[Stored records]
==============================
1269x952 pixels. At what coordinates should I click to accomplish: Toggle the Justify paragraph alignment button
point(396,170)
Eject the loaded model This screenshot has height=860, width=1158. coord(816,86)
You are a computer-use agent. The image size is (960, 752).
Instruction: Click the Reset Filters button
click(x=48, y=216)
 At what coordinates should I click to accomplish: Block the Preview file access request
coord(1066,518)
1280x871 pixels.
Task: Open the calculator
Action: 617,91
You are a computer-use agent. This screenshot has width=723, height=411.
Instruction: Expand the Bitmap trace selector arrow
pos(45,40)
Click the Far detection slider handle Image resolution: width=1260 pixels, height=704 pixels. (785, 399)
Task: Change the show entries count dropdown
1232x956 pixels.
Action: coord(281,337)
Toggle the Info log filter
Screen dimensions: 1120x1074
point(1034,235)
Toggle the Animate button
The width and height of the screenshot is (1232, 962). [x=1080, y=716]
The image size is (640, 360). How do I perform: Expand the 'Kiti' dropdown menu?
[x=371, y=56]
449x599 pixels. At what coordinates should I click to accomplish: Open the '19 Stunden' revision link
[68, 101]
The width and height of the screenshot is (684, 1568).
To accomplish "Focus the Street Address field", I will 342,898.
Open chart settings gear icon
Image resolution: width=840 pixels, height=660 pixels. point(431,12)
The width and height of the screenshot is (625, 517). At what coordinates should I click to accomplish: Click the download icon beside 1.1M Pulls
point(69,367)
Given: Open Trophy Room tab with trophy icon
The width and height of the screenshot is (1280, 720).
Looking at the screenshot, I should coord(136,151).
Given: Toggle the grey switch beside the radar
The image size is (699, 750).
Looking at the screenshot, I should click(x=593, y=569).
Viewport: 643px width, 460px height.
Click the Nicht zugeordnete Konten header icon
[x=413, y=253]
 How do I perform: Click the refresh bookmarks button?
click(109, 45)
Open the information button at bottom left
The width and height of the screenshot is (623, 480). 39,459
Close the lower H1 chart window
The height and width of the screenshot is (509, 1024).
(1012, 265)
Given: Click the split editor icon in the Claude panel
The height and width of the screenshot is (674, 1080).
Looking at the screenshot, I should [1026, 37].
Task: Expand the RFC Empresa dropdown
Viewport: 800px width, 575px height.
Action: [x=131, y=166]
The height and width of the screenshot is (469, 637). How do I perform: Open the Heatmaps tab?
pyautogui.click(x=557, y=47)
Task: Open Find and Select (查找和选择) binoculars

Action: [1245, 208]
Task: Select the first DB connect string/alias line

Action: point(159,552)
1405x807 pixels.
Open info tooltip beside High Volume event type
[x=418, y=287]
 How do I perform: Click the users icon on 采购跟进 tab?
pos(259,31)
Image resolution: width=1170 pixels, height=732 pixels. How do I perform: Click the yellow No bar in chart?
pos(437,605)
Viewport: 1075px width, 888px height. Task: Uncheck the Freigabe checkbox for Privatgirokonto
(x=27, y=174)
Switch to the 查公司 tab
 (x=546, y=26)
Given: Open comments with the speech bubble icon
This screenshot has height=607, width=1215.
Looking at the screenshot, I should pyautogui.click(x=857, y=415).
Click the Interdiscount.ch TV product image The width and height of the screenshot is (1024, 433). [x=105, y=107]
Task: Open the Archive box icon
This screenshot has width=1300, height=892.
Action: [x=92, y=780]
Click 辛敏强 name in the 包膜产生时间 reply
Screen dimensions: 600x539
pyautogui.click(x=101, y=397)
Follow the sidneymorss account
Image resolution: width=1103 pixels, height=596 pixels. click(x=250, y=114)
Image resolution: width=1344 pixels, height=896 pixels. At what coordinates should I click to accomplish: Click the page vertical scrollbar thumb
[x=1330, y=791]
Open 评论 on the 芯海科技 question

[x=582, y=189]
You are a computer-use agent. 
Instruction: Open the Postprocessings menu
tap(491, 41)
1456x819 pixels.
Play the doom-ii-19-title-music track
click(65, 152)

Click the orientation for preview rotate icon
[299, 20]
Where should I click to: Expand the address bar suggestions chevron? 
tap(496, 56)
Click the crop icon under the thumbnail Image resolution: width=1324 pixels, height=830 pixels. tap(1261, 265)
==============================
**Assignment:** Copy out, word for word, the part of the entries above that begins at the line with "Eject the loaded" and ends at the line with "Click the Far", including both.

**Answer to the problem:**
Eject the loaded model This screenshot has height=860, width=1158. coord(816,86)
You are a computer-use agent. The image size is (960, 752).
Instruction: Click the Reset Filters button
click(x=48, y=216)
 At what coordinates should I click to accomplish: Block the Preview file access request
coord(1066,518)
1280x871 pixels.
Task: Open the calculator
Action: 617,91
You are a computer-use agent. This screenshot has width=723, height=411.
Instruction: Expand the Bitmap trace selector arrow
pos(45,40)
Click the Far detection slider handle Image resolution: width=1260 pixels, height=704 pixels. (785, 399)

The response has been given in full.